Top of DATA EXCERPTS
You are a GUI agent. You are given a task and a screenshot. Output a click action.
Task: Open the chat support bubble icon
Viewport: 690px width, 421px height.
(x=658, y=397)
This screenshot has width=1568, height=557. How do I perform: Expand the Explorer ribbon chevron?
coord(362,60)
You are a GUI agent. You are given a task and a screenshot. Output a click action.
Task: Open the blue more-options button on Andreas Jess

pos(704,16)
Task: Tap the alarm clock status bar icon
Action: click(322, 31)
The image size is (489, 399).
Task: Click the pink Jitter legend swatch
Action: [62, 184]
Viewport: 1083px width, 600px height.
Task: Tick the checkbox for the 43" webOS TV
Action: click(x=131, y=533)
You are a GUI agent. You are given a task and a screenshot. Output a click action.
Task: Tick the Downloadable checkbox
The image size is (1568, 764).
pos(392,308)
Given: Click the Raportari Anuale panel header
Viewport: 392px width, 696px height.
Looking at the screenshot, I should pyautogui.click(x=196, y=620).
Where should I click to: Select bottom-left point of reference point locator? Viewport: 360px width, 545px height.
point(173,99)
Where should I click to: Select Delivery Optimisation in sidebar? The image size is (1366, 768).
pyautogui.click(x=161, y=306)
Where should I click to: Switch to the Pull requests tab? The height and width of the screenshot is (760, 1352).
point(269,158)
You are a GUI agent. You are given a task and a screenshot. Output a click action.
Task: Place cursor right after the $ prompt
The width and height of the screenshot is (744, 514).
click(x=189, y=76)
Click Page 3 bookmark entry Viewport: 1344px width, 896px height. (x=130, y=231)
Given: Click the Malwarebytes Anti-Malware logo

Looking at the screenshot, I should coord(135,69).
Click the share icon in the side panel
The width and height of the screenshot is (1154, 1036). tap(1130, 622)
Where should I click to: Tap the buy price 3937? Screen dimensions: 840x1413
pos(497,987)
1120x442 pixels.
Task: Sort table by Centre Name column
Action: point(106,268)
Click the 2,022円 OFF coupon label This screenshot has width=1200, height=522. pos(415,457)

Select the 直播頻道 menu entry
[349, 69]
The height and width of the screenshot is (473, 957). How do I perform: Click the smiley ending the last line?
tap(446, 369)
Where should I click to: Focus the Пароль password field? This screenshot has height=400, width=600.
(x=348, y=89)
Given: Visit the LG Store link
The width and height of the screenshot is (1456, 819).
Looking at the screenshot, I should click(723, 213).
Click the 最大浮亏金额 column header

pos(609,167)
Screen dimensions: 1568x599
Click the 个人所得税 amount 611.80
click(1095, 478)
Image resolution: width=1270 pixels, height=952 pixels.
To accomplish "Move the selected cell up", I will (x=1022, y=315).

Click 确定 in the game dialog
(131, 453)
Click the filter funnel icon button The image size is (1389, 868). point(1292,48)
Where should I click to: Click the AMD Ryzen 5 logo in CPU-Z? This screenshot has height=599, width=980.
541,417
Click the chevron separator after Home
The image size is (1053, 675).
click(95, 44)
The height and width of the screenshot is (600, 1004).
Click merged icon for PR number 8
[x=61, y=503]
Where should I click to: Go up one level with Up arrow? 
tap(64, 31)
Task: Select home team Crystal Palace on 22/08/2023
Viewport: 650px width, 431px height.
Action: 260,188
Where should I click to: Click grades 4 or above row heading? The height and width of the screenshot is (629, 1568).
Bottom of DATA EXCERPTS
» **EXERCISE PROMPT**
A faithful, word-for-word copy of the data is the expected answer.

» **EXERCISE ANSWER**
You are a GUI agent. You are given a task and a screenshot. Output a click action.
Task: Open the chat support bubble icon
Viewport: 690px width, 421px height.
(x=658, y=397)
This screenshot has width=1568, height=557. How do I perform: Expand the Explorer ribbon chevron?
coord(362,60)
You are a GUI agent. You are given a task and a screenshot. Output a click action.
Task: Open the blue more-options button on Andreas Jess

pos(704,16)
Task: Tap the alarm clock status bar icon
Action: click(322, 31)
The image size is (489, 399).
Task: Click the pink Jitter legend swatch
Action: [62, 184]
Viewport: 1083px width, 600px height.
Task: Tick the checkbox for the 43" webOS TV
Action: click(x=131, y=533)
You are a GUI agent. You are given a task and a screenshot. Output a click action.
Task: Tick the Downloadable checkbox
The image size is (1568, 764).
pos(392,308)
Given: Click the Raportari Anuale panel header
Viewport: 392px width, 696px height.
Looking at the screenshot, I should pyautogui.click(x=196, y=620).
Where should I click to: Select bottom-left point of reference point locator? Viewport: 360px width, 545px height.
point(173,99)
Where should I click to: Select Delivery Optimisation in sidebar? The image size is (1366, 768).
pyautogui.click(x=161, y=306)
Where should I click to: Switch to the Pull requests tab? The height and width of the screenshot is (760, 1352).
point(269,158)
You are a GUI agent. You are given a task and a screenshot. Output a click action.
Task: Place cursor right after the $ prompt
The width and height of the screenshot is (744, 514).
click(x=189, y=76)
Click Page 3 bookmark entry Viewport: 1344px width, 896px height. (x=130, y=231)
Given: Click the Malwarebytes Anti-Malware logo

Looking at the screenshot, I should coord(135,69).
Click the share icon in the side panel
The width and height of the screenshot is (1154, 1036). tap(1130, 622)
Where should I click to: Tap the buy price 3937? Screen dimensions: 840x1413
pos(497,987)
1120x442 pixels.
Task: Sort table by Centre Name column
Action: point(106,268)
Click the 2,022円 OFF coupon label This screenshot has width=1200, height=522. pos(415,457)

Select the 直播頻道 menu entry
[349, 69]
The height and width of the screenshot is (473, 957). How do I perform: Click the smiley ending the last line?
tap(446, 369)
Where should I click to: Focus the Пароль password field? This screenshot has height=400, width=600.
(x=348, y=89)
Given: Visit the LG Store link
The width and height of the screenshot is (1456, 819).
Looking at the screenshot, I should click(723, 213).
Click the 最大浮亏金额 column header

pos(609,167)
Screen dimensions: 1568x599
Click the 个人所得税 amount 611.80
click(1095, 478)
Image resolution: width=1270 pixels, height=952 pixels.
To accomplish "Move the selected cell up", I will (x=1022, y=315).

Click 确定 in the game dialog
(131, 453)
Click the filter funnel icon button The image size is (1389, 868). point(1292,48)
Where should I click to: Click the AMD Ryzen 5 logo in CPU-Z? This screenshot has height=599, width=980.
541,417
Click the chevron separator after Home
The image size is (1053, 675).
click(95, 44)
The height and width of the screenshot is (600, 1004).
Click merged icon for PR number 8
[x=61, y=503]
Where should I click to: Go up one level with Up arrow? 
tap(64, 31)
Task: Select home team Crystal Palace on 22/08/2023
Viewport: 650px width, 431px height.
Action: 260,188
Where should I click to: Click grades 4 or above row heading? The height and width of the screenshot is (629, 1568).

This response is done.